RUI: Simulations of MS Spectra: Examining Post-Translational Modifications and Nucleosides

With support from the Chemical Structure and Dynamics (CSD) program in the Division of Chemistry, Professor George L. Barnes of Illinois State University is investigating the reaction dynamics taking place during the collision-induced dissociation (CID) of post-translationally modified peptides and nucleosides. Investigating the reaction dynamics taking place during the CID of post-translationally modified peptides and nucleosides is challenging because these modifications enable new chemical reactions to take place that cannot occur in their unmodified counterparts.

In addition, these modifications can prevent common chemical reactions that take place in unmodified peptides and nucleosides. Professor Barnes and his students will employ sophisticated simulation techniques that are analyzed using graph theory and ab initio calculations to study chemically diverse model systems where tandem mass spectrometry data is already available.

A modernized simulation software package will be released to the community that can utilize artificial intelligence (AI) based potential energy surfaces. Their studies could result in reports of the first simulations of the CID of nucleosides and a user-friendly CID simulation software package made available to the community. Throughout this project, multiple high school, undergraduate, and graduate students will be trained in computational chemistry and high-performance computing. They will have the opportunity to present their work at regional and national venues.

A combined computational and experimental approach is taken to elucidate reaction dynamics relevant to tandem mass spectrometry. Professor Barnes will select model systems that increase the chemical diversity of the systems studied through computational means and target the most commonly observed post-translational modifications seen in the dbPTM databank.

Direct dynamics simulations provide an abundance of atomic-level information, allowing for the elucidation of the most relevant mechanistic steps involved in CID reactions.

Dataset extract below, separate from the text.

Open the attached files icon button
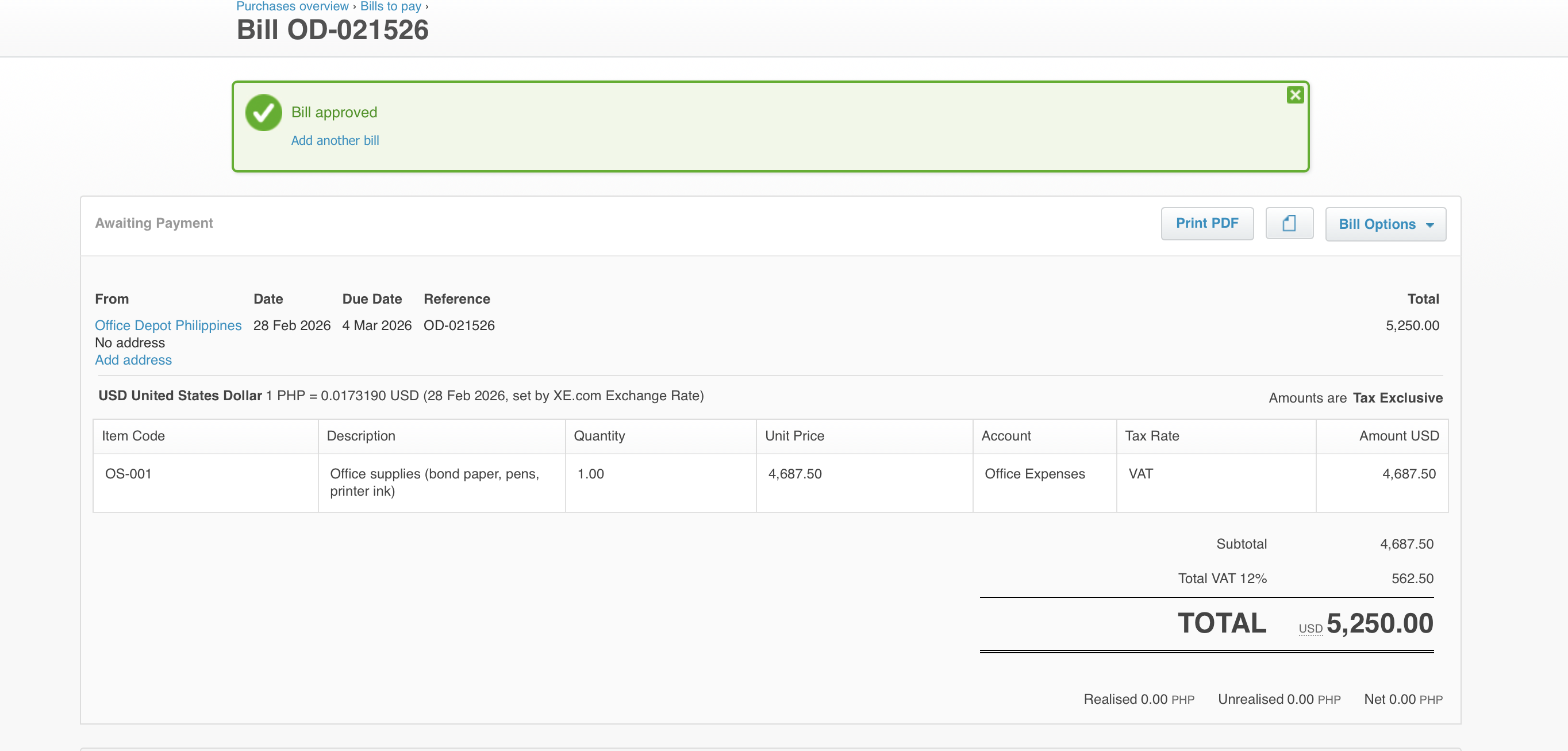 [1289, 224]
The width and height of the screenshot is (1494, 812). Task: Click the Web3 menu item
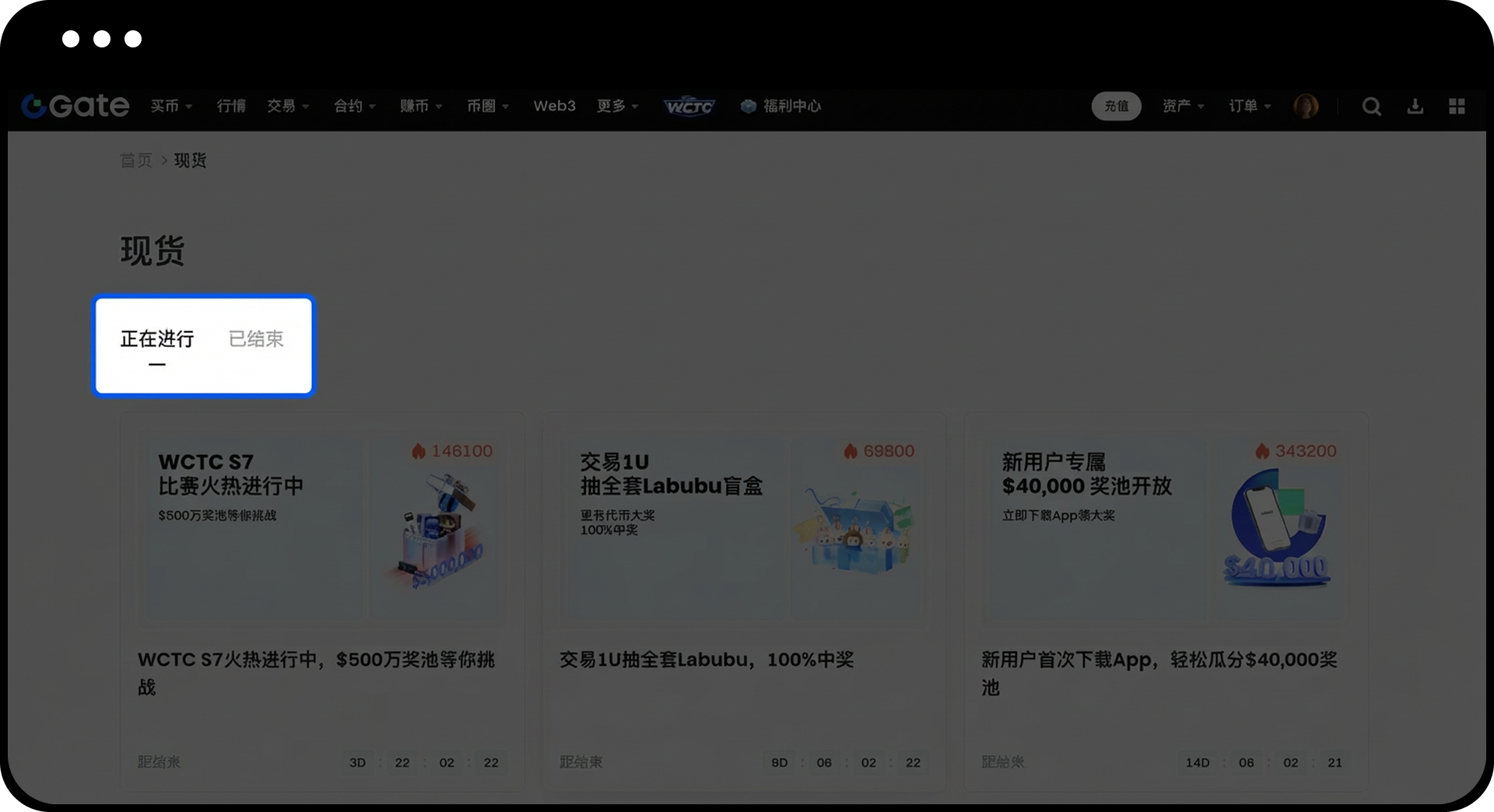553,106
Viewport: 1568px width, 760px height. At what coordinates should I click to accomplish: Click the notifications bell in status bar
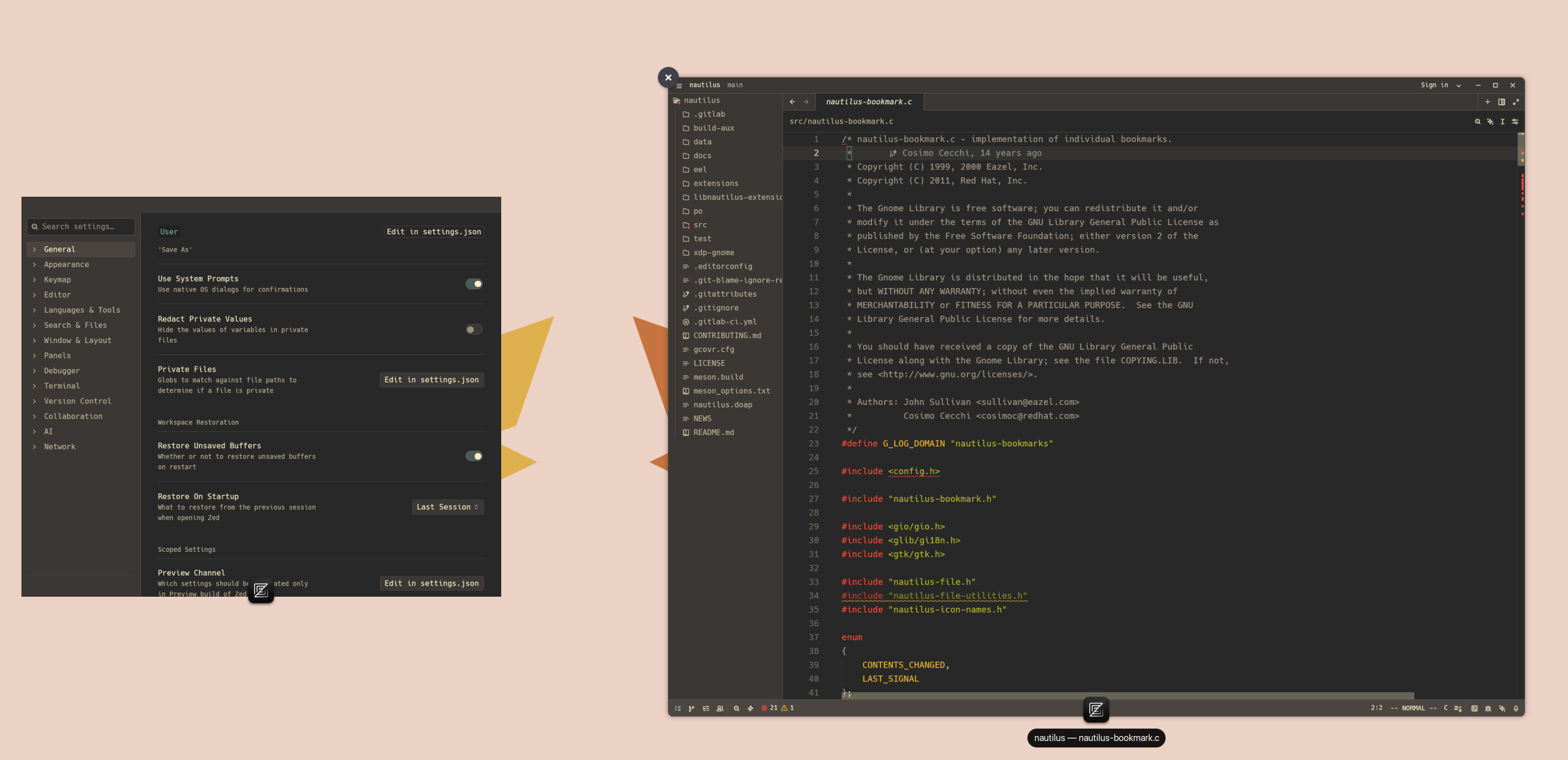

Advanced analysis techniques that rely on graph theory allow for chemical insight to be easily extracted from this data. Once relevant reaction pathways are identified through direct dynamics simulation, electronic structure calculations will be employed to provide reliable energetics.

A comparison to experimental data will be made when possible. The data obtained will provide the community with information regarding preferred reaction mechanics in a broad range of CID systems. The importance of AI-based potential energy surfaces cannot be ignored.

The software currently employed to perform direct dynamics simulations on CID systems cannot utilize such potential energy surfaces. Professor Barnes and his students will develop and release a CID software package incorporating user-specified potential energy surfaces, including AI-based surfaces.

This award reflects NSF's statutory mission and has been deemed worthy of support through evaluation using the Foundation's intellectual merit and broader impacts review criteria.